Of course it didn’t help all that much that in most christian circles, the dialogue on marriage focused way too much on the “submission” aspect of women and not near enough on the husbands participation in that process.
As Mary and I were getting to know one another and learning one another’s stories while dating, one thing we very much agreed on was how much we believed that the truest definition of marriage was grounded in terms of partnership. Meaning, neither one of us, got to have carte blanche when making decisions or living out our stories together.
This, as you already know and have read, was not so easily lived out.
As years passed, our stories of brokenness and woundedness began to play out, triggering each other, and our agreed vision for how we would relate to one another became much harder.
I quickly began to feel disrespected every time Mary would challenge my thought process or question my decisions and Mary eventually just grew silent, holding in her truest feelings and thoughts.

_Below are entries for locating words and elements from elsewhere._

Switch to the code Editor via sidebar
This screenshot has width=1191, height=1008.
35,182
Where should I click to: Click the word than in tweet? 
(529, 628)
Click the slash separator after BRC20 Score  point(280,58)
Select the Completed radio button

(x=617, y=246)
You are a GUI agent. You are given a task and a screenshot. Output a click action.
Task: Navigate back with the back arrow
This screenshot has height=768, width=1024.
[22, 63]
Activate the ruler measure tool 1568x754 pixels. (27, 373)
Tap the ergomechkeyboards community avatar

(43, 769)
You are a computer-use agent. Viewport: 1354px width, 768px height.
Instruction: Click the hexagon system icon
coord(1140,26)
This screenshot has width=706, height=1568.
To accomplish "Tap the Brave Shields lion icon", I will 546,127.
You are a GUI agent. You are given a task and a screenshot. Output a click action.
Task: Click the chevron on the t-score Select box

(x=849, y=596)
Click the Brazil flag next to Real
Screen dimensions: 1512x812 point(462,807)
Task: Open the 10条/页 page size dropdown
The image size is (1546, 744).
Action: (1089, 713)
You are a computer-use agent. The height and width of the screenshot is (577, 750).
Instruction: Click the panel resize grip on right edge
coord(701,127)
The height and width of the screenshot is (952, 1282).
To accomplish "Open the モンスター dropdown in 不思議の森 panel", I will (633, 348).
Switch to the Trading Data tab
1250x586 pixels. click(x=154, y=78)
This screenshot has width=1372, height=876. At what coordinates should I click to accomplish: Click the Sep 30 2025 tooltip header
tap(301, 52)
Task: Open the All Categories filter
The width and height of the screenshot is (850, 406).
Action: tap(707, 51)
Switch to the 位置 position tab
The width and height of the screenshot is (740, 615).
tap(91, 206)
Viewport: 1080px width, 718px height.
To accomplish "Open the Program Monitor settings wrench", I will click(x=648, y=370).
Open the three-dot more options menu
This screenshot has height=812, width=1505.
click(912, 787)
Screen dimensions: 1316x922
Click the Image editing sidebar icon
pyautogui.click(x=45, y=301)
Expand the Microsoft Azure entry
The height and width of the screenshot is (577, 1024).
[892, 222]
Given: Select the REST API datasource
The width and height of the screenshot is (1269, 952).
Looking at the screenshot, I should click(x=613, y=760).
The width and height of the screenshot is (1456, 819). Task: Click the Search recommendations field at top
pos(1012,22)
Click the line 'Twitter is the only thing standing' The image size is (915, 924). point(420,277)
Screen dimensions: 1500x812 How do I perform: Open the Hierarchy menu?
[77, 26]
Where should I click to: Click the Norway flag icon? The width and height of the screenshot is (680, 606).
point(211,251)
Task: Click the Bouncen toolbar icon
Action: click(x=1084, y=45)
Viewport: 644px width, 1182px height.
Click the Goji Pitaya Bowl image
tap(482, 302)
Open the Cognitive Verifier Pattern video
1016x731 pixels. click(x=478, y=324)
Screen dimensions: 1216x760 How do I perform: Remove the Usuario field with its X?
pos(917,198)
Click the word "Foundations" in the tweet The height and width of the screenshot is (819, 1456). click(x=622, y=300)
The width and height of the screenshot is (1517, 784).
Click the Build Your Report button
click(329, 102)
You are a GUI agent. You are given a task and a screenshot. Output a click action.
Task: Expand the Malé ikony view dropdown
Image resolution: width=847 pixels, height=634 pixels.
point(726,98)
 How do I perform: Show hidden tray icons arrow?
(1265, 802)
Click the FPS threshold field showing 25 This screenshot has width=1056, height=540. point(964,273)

The dynamic that began to play itself out as a result was me trying to go BIG and LARGE (dominating) and Mary retreating, growing small and silent.
Both courses of action proved to be disastrous in our relationship.
Once the wounds from these patterns of behavior grow old and stale, and keep getting re-injured over time, healing becomes much harder to experience.
Let me set the record perfectly straight, husbands we need our wives to flat-out tell us when we’re wrong. That is love and respect. (Please tweet that!)
It’s been through years of counseling and support from our community that Mary and I both, are learning that true compromise is not the same thing as simple acquiescence. As a matter of fact, acquiescence is just a big word for fear based retreating. It’s a model of relinquishing your voice to a potential perceived rejection.
Now when we’re on opposite sides of an issue, we’re learning to remind one another of what truly matters. Sometimes it’s Mary taking the lead, other times it has been me, but either way we’re getting better at reminding one another of our shared vision for our marriage and family.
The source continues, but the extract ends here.